The Admiral Codrington, Mossop Street, Chelsea, London -- It's where the Sloane Rangers and public schoolboys-on-break congregated in the 1980s. I went here as a young man starting at age 16. It's where I learned to drink. My chums and I would hold contests to see who could drink the most without literally falling over. We downed pint after pint of bitter. The publican was a large, bearded man (we called him 'The Admiral') who always wore a blazer. Because the place was also frequented by City types, I picked up from an early age some sartorial & grooming tips that have stayed with me to this day.


----------



## Nantucket Red (Jan 26, 2006)

Perhaps not a pub in the strict sense of the term, but Speyside Way in Jiyugaoka, Tokyo is one of the most fantastic bars ever. It has an intimate ambience and boasts more single malts than any other bar in the world -- and this includes bottles from decades past. Their cognac selection is also excellent (I've finished off a couple of bottles, including their 1954 milliseme). The staff are very knowledgeable, and the food is also good.



-------------------------------------------------
God gave us women; the Devil gave them corsets.
- French proverb


----------



## RJman (Nov 11, 2003)

I miss the Brickskeller...


----------



## winn (Dec 31, 2005)

_"I miss the Brickskeller..." _ (RJMan, 21 February 2006)

Hey RJman -

That is understandable. Did you ever go to any of the beer events at the Brickskeller? They bring in a lot of interesting beer and great and knowledgeable people about beer.

__Exercise task 1__: Can you quote, word for word, the part of the forum thread that begins at "That is understandable." and stops after "people about beer."?

__Data shown__:
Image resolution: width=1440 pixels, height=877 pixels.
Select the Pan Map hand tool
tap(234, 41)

...

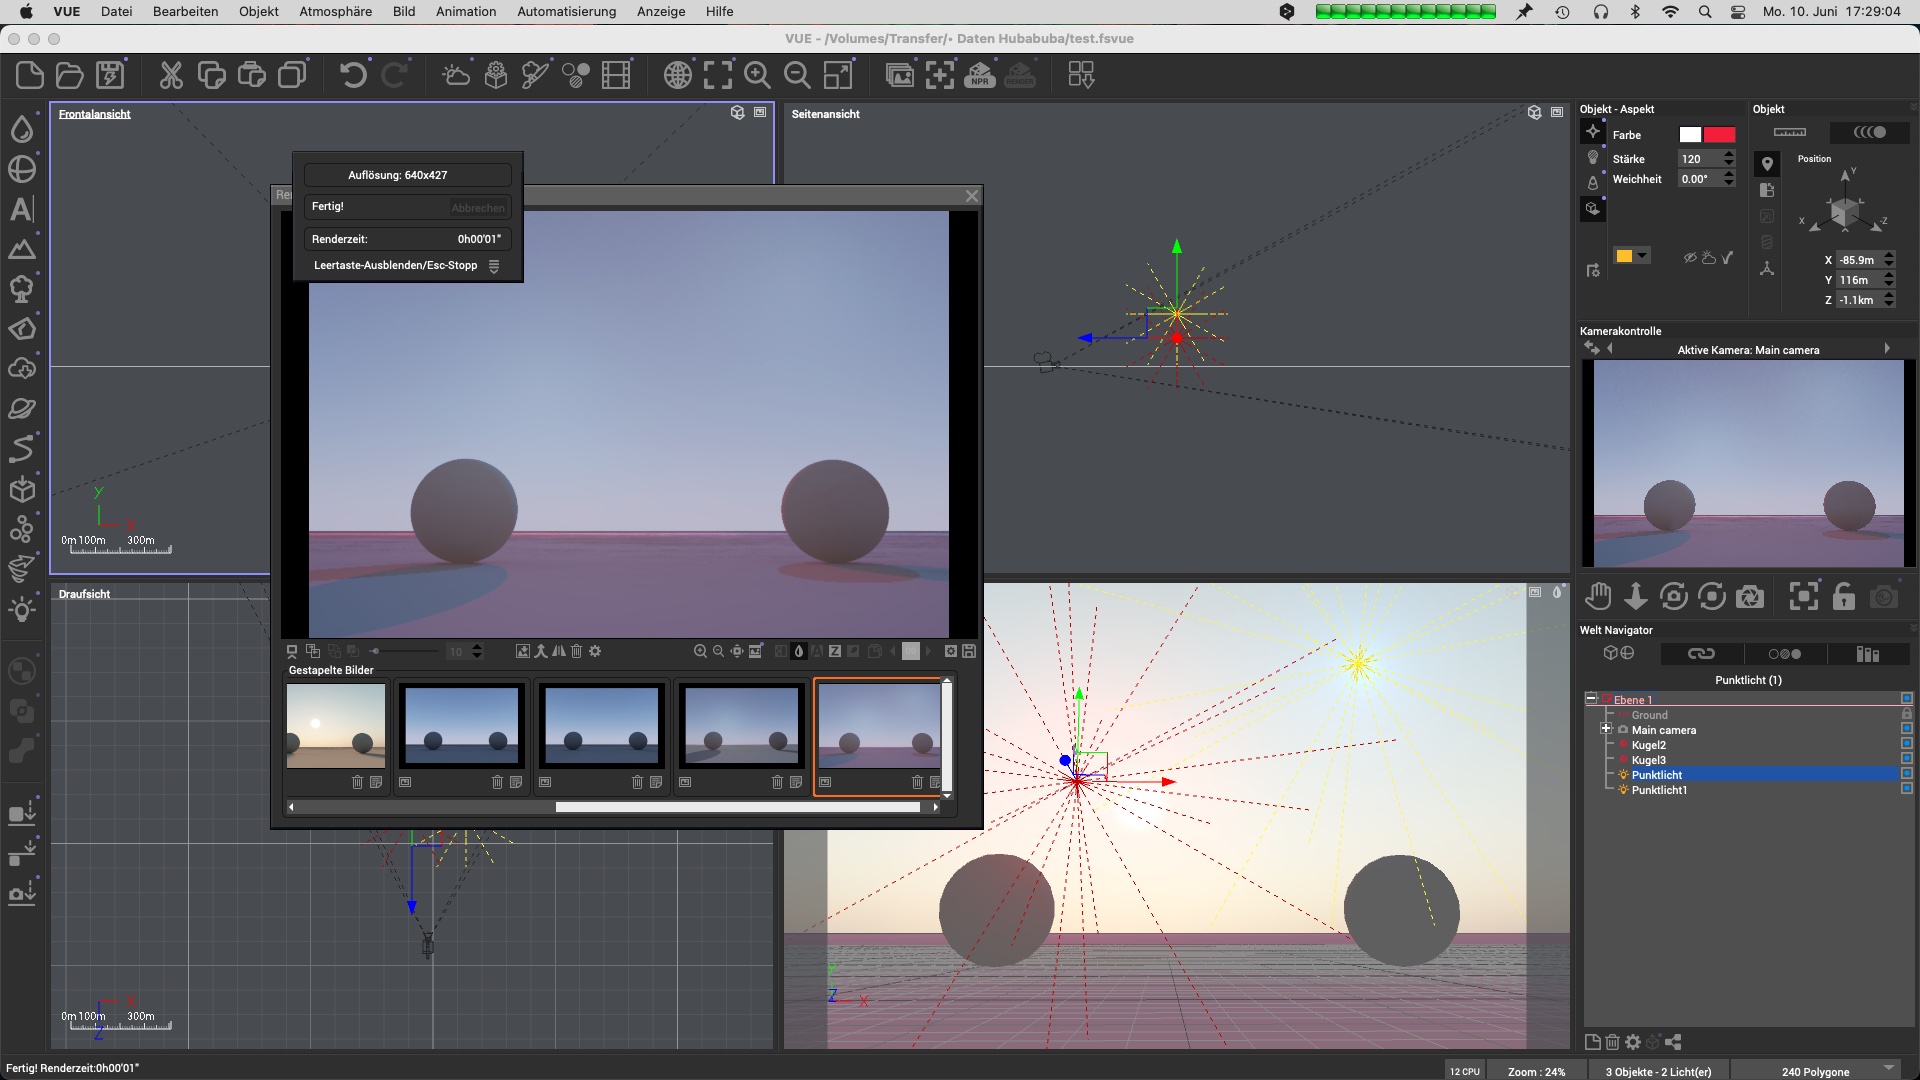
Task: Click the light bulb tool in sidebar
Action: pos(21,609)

...

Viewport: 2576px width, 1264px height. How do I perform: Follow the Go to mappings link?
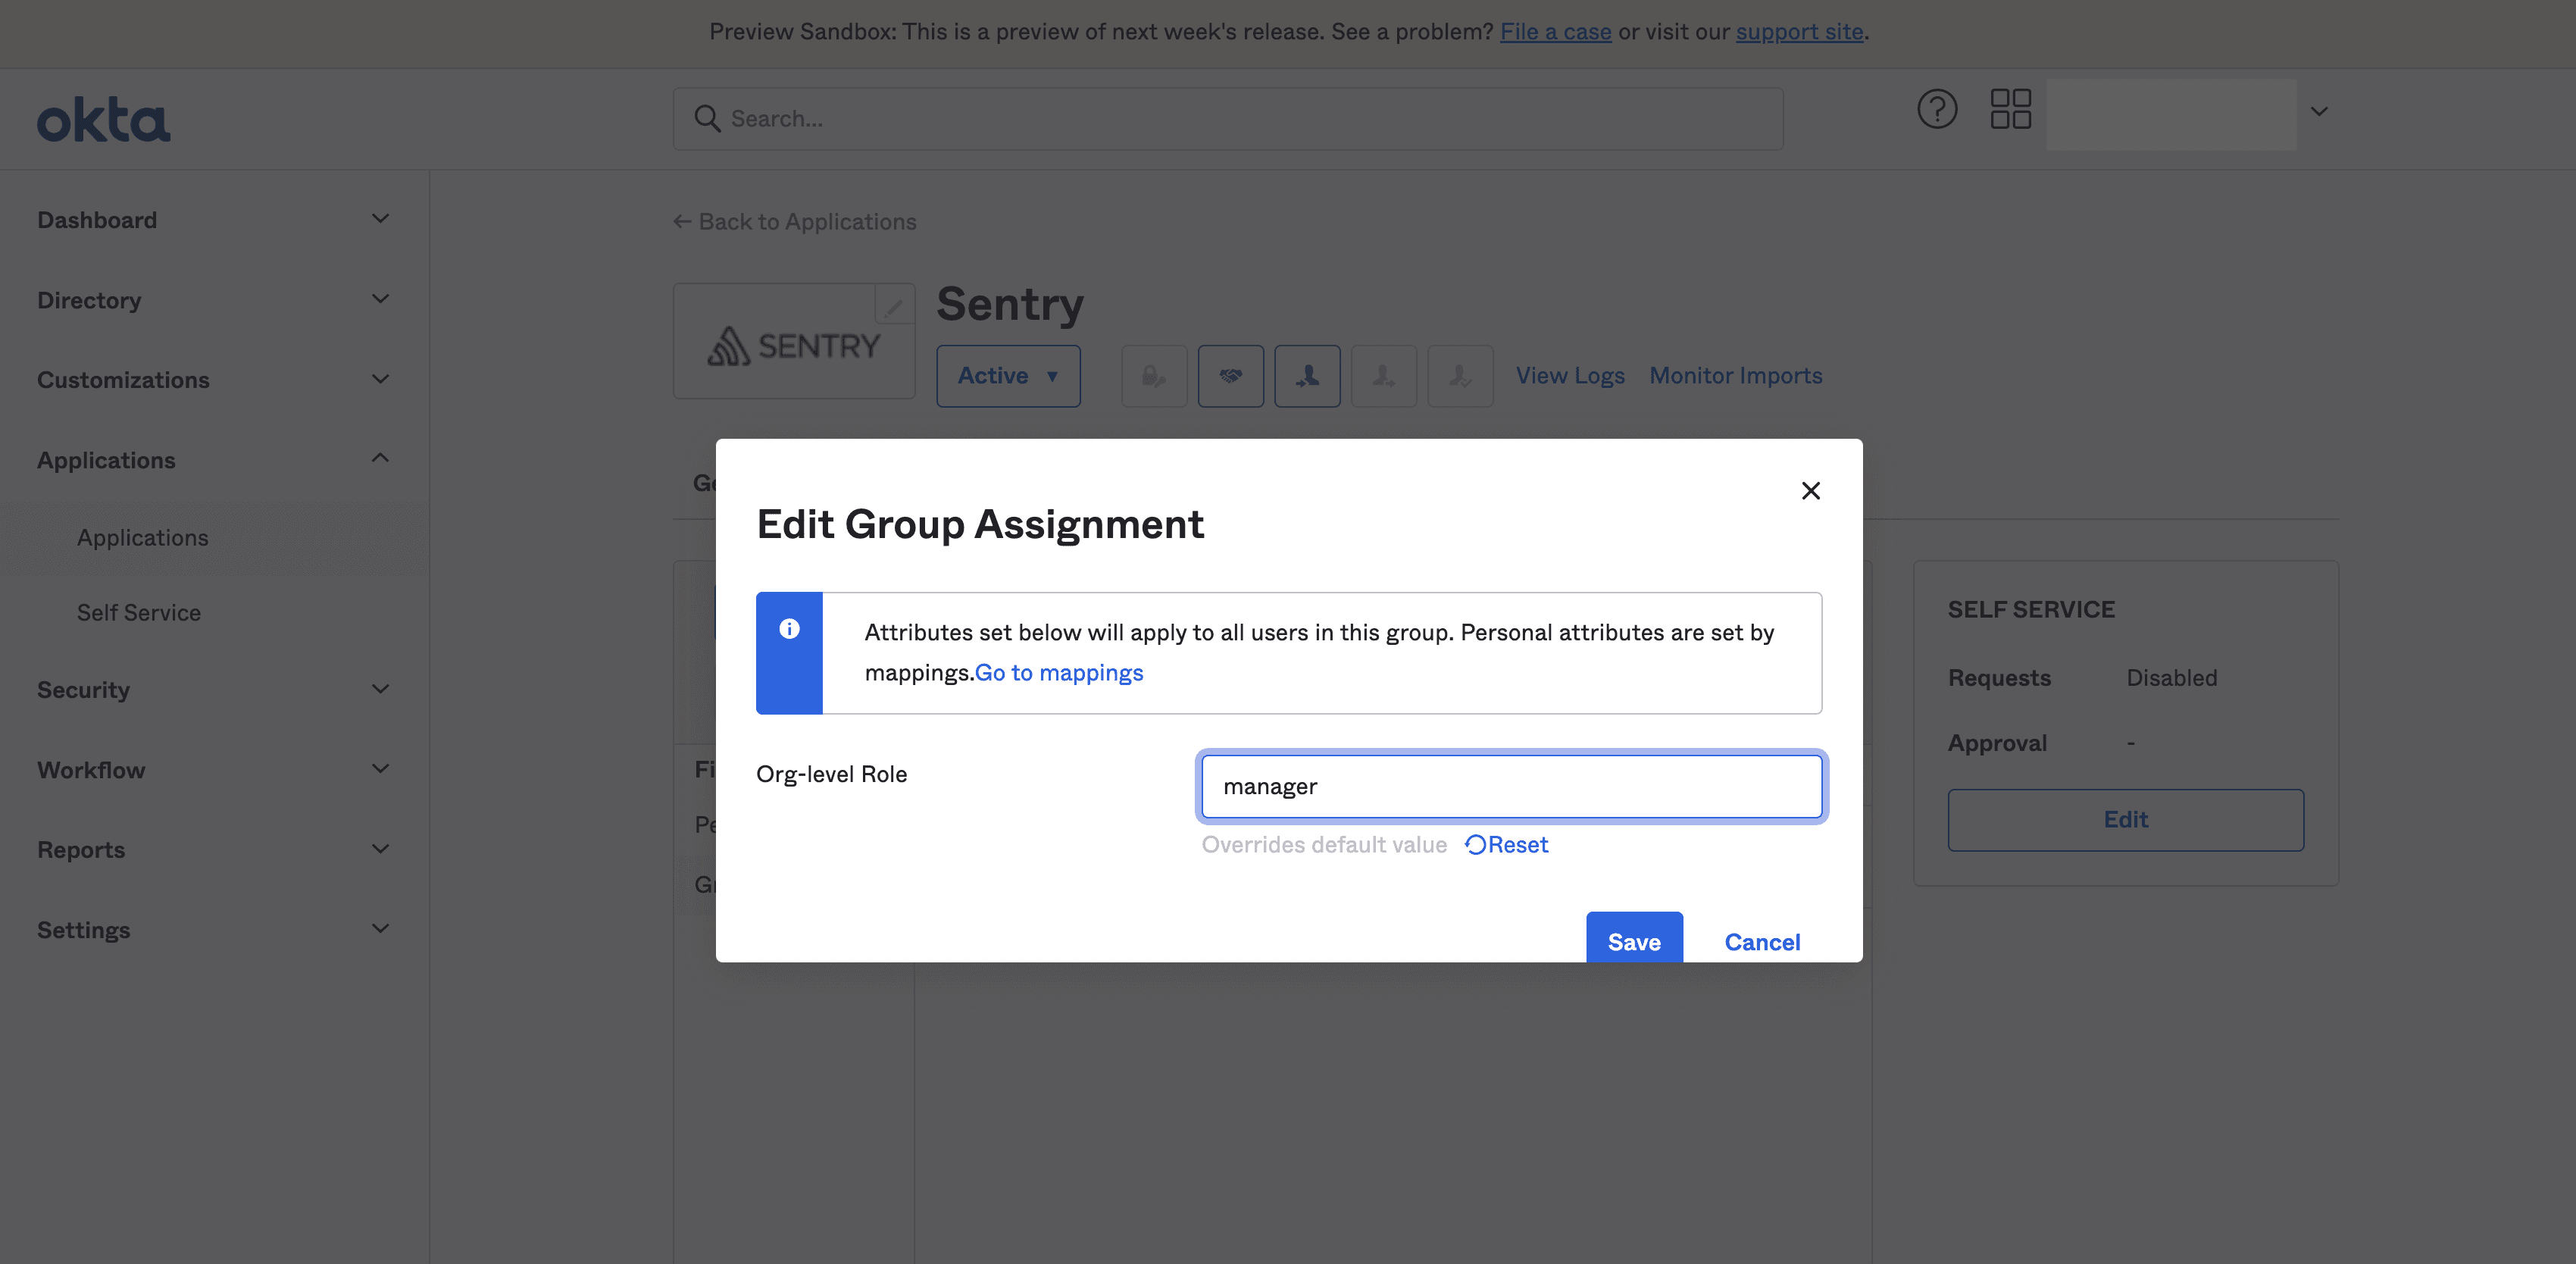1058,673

__Exercise task 2__: Could you rewrite the entries from the line that has "Image resolution: width=1440" through the line that has "tap(234, 41)", both included and requests kept, multiplying every coordinate in the answers by 1.1 and rounding to whole numbers with halves going up? Give only those lines.

__Output 1__:
That is understandable. Did you ever go to any of the beer events at the Brickskeller? They bring in a lot of interesting beer and great and knowledgeable people about beer.

__Output 2__:
Image resolution: width=1440 pixels, height=877 pixels.
Select the Pan Map hand tool
tap(257, 45)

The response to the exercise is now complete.